Increased Expression of Hepatic Scavenger Receptor B 1 and Apo A‐I in Streptozotocin‐induced Diabetic Rats

Abstract

Elevated serum cholesterol levels and an increase in cardiovascular events are frequently seen in diabetes. We used microarray and RT‐PCR analysis to investigate the expression of key hepatic genes in the male Sprague‐Dawley rat, a predominantly HDL animal, in which diabetes was induced by injection of 65 mg/kg of streptozotocin. As expected, HMG‐CoA reductase, glucokinase, fatty acid synthase, acetyl CoA carboxylase, stearoyl CoA desaturase, pyruvate kinase and thyroid hormone responsive protein expression was decreased. On the other hand, expression of serine dehydratase, carnitine palmitoyl transferase, carnitine acetyltransferase, insulin‐like growth factor binding protein‐1, INSIG‐1 and 2, PPAR gamma coactivator 1 alpha, and ABCC‐3 was increased in the diabetic rats.
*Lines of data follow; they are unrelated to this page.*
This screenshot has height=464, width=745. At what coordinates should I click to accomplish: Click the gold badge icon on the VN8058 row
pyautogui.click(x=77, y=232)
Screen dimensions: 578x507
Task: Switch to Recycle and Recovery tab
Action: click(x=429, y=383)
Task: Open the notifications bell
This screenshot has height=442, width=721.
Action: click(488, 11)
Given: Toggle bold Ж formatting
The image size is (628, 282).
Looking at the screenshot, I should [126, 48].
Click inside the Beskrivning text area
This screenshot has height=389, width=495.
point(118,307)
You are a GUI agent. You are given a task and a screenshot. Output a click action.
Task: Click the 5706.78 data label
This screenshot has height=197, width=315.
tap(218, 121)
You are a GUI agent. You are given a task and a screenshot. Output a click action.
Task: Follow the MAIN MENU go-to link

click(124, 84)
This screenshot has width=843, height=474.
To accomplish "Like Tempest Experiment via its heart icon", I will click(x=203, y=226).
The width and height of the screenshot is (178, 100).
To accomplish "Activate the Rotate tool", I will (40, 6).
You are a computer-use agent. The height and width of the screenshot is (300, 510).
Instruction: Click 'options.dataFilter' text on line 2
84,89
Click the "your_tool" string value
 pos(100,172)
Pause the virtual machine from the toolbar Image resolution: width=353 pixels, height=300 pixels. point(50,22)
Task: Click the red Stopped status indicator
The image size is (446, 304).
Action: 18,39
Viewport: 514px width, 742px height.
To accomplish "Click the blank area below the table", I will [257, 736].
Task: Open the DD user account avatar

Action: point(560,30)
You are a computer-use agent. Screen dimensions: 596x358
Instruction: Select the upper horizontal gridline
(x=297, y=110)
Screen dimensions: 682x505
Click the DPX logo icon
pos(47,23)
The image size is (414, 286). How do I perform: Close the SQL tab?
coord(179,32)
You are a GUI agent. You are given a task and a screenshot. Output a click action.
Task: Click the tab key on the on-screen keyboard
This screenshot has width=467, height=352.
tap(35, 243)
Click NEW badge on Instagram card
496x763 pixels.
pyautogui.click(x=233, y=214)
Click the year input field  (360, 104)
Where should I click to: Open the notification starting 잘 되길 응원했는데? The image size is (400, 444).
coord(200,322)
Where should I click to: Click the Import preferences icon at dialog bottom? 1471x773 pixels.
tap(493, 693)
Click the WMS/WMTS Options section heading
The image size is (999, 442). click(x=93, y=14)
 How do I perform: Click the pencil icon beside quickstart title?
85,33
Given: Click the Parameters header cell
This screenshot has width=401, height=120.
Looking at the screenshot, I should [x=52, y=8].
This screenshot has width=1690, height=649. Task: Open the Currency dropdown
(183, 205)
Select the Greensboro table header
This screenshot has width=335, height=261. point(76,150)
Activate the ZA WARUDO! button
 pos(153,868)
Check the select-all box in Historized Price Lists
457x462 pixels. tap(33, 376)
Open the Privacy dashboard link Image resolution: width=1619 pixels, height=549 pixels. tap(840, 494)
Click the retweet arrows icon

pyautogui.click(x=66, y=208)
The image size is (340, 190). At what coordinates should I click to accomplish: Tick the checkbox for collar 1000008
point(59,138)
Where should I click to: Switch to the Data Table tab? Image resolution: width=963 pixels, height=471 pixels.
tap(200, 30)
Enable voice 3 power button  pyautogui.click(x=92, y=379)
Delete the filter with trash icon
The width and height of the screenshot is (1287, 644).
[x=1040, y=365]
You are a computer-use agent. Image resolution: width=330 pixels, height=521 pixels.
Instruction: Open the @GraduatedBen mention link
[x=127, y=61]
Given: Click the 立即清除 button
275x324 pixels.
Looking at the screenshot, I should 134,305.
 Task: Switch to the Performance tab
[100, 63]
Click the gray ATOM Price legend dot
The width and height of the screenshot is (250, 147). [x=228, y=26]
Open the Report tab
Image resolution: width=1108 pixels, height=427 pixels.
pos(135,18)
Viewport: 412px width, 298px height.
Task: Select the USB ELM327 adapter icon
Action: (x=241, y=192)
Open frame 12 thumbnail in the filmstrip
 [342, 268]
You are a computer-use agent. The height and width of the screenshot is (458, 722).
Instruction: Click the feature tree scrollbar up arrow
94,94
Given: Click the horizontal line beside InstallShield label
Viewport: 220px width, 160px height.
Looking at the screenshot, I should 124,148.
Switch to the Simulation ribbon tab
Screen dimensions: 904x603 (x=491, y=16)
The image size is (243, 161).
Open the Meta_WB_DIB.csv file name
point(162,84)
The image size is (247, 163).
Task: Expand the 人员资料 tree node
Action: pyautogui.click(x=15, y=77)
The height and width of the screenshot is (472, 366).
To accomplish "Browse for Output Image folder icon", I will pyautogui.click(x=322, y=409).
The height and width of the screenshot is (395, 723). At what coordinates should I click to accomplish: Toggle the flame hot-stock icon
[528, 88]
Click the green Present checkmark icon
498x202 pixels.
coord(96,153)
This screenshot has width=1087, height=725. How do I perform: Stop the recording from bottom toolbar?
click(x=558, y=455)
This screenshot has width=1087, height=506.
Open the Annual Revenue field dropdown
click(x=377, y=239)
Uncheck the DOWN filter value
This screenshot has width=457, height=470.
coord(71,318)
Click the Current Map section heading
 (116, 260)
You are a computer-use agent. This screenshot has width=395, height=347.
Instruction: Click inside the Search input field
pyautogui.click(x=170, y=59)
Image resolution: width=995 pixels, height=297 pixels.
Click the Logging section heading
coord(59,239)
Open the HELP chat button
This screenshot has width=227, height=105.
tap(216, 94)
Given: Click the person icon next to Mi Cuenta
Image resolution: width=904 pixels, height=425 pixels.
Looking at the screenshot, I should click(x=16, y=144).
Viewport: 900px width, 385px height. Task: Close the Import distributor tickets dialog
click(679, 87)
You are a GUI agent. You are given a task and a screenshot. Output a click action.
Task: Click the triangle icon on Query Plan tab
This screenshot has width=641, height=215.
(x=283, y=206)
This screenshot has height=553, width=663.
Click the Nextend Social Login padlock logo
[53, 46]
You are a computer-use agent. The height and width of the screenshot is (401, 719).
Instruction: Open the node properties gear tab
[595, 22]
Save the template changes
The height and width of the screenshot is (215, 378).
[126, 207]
The expression of scavenger receptor B 1 and Apo A‐I were increased about 3‐fold in the streptozotocin‐induced diabetic animals. This may be a consequence of the severe insulin deficiency which promotes robust lipolysis. These genes are critical to reverse cholesterol transport. Consistent with these findings, a decrease in hepatic scavenger receptor B 1 has been reported in an animal model of Type 2 diabetes with increased insulin levels. (This investigation was supported by NIH grant DK075414).